Oğlumun gördüğü kurtlar...

"Orman işletmesinin yaban hayatına saldığı kurtlarda küpe takılı imiş, sık sık kontrol ediliyorlarmış..."

Edebiyat hayatında masal başta olmak üzere çok sayıda edebîanlatımlarda canavar ifadesi geçer. Anadolu'da kurttan başka pek fazla yırtıcı, öldürücü, yaralayıcı ve korkutucu hayvan kalmadığı için "canavar" denilince de akla gelen kurttur. Mitolojik anlatımlara da konu olan kurtlar, yaban hayatının dengesini sağlasa da kıra bırakılan, güdülerek otlatılan, zaman zaman da ahır, dam, çit ve ağıldaki hayvanlara zarar verebilen bir yabani hayvandır. Kurt aynı zamanda evcilleştirilemeyen bir hayvandır. Kurtlar saldırırken de evcil ve yaban hayvanlarını ayırt edemiyorlar, etmiyorlar. Bu ifadeye cevap aşağıda olacaktır.

Doğada mevcut kurtlar, yaban hayatında doğup büyüyenler ve insanlar tarafından büyütülüp doğaya salınanlar olarak gruplandırılır. Kurtların doğada bulunması ihtiyaç olarak kendini gösteriyor. Nedenine gelince ülkemizde ayı, domuz, çakal, fare aşırı çoğalmış olarak dikkat çekmektedir. Yaban hayvanları, aşırı çoğalmaları nedeniyle bağ, bahçe ve tarlalara aşırı zarar verebiliyor. Doğal dengenin sağlanmasında kurtların önemli katkıları vardır. Durum alenidir. Bu anlamda devlet kurtların avını yasaklamış ve doğaya yetiştirilen kurtları salmıştır. Bir muhtarın ifadesini yazayım. Orman işletmesinin yaban hayatına saldığı kurtlarda küpe takılı imiş, sık sık kontrol ediliyorlarmış.
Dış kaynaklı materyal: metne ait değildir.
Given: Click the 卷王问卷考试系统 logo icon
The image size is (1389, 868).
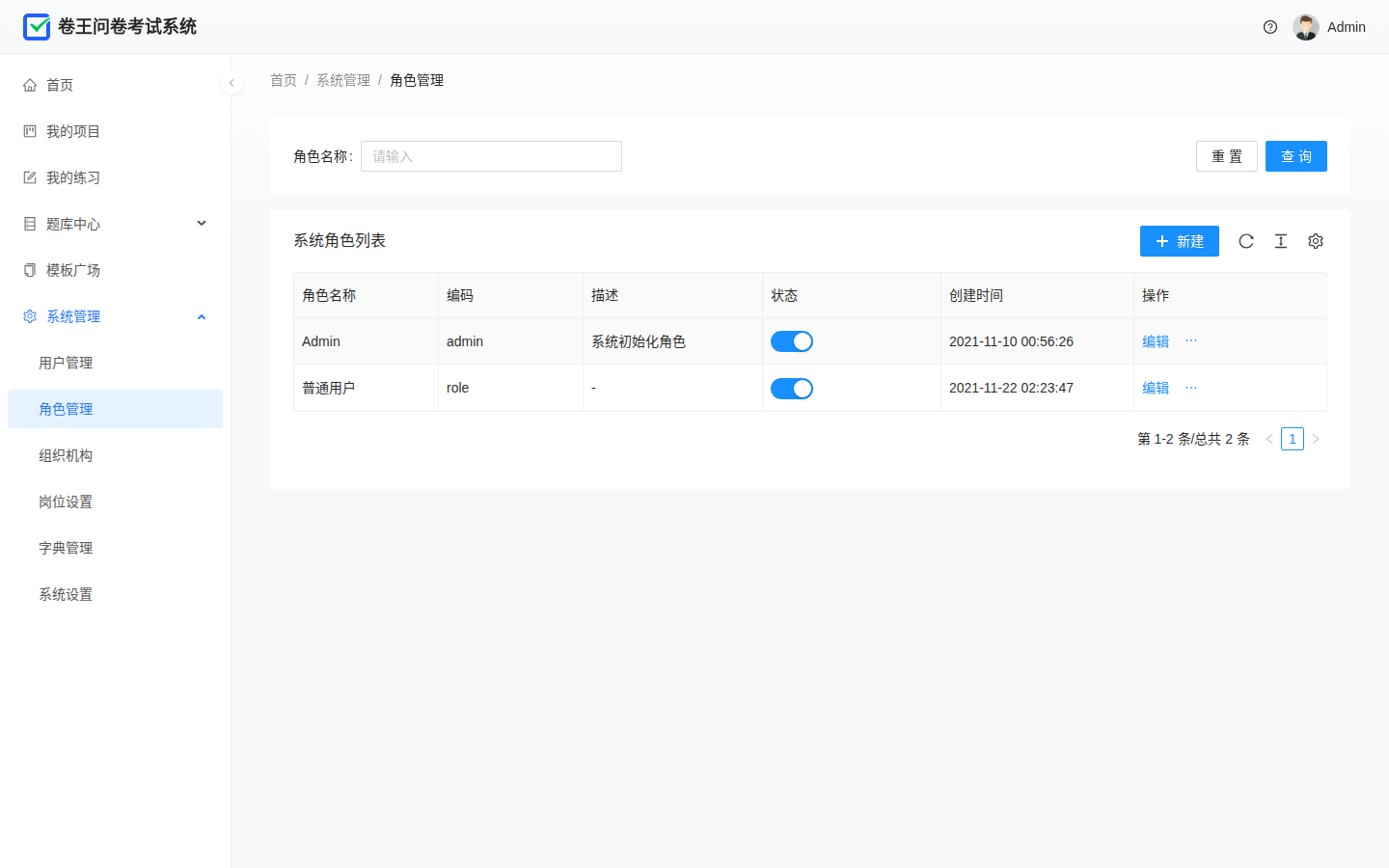Looking at the screenshot, I should 37,27.
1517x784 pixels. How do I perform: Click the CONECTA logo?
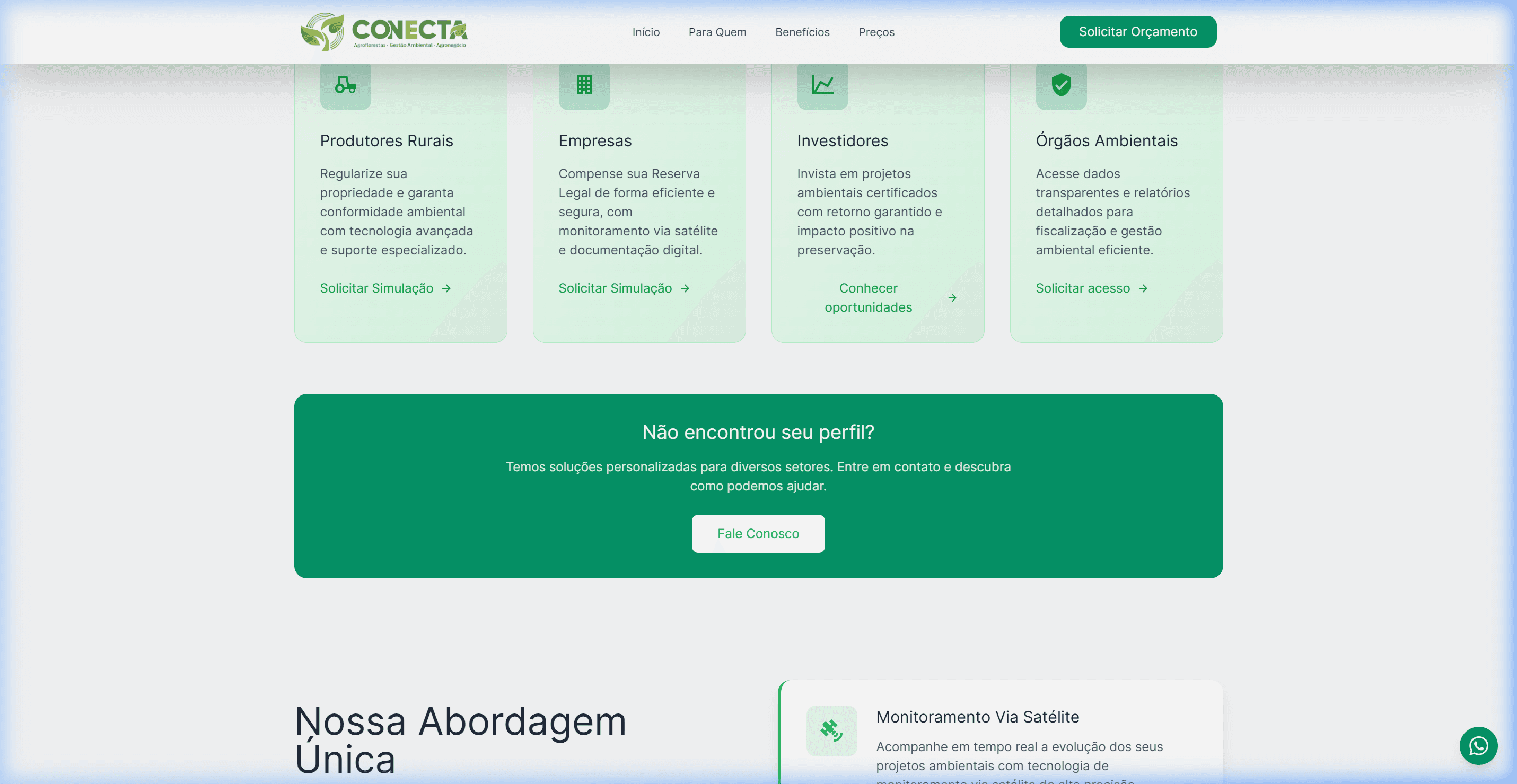pos(383,32)
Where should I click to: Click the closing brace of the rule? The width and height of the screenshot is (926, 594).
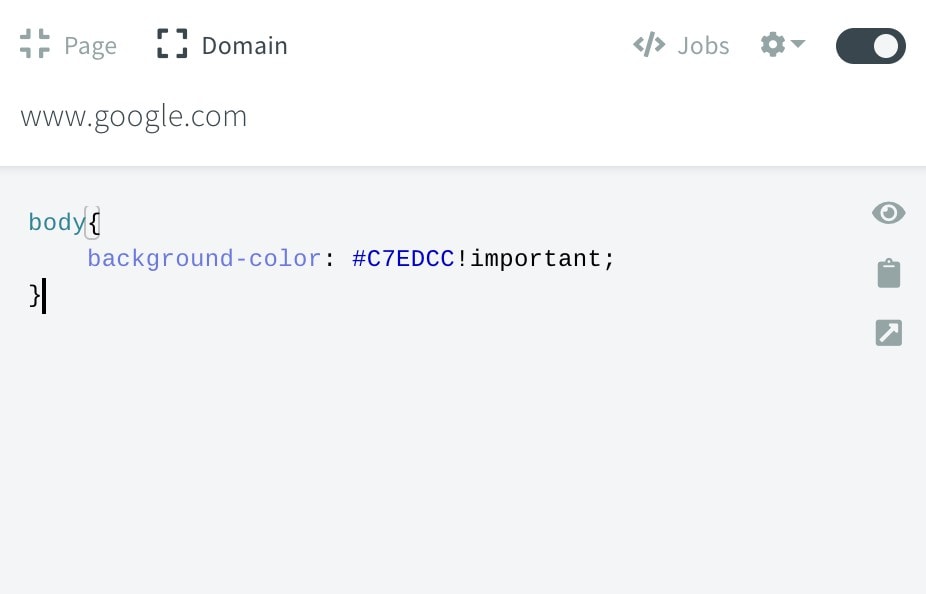pos(34,295)
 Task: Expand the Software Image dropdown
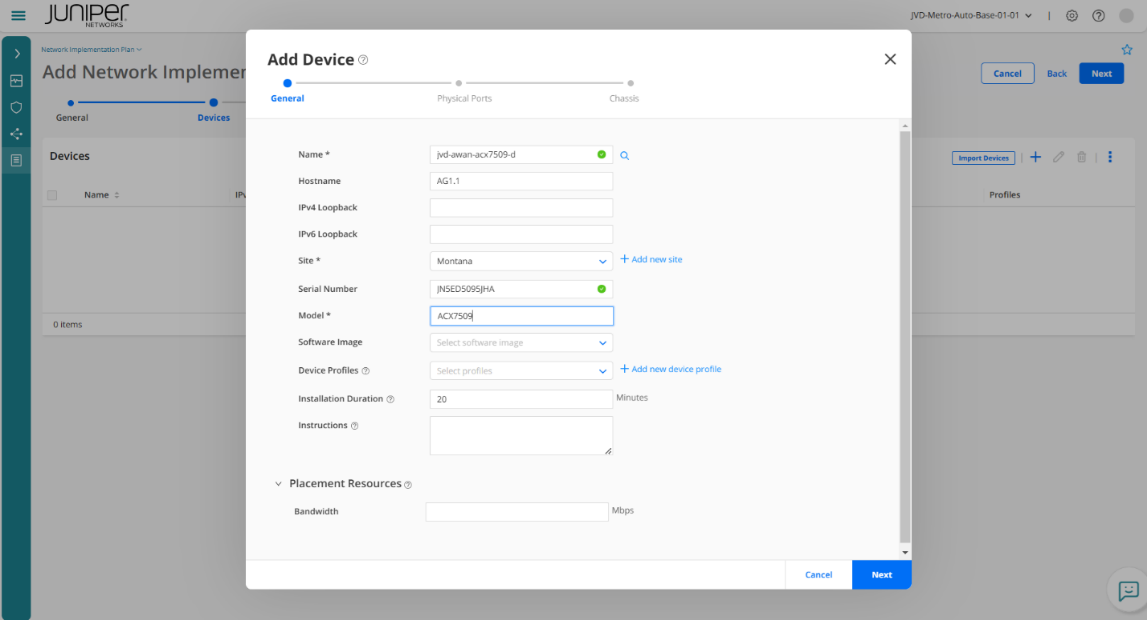click(x=521, y=343)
Devletin yetiştirip doğaya saldığı kurtlar, insanlara alışmış, zarar gelmeyeceğini anlamış ve daha iyi ortamda yaşamak için insanların yaşadığı ortamlarda sık sık dolaşabiliyor. Çok sayıda örneği var, evcil hayvana dolaşmaları esnasında zarar verebiliyor.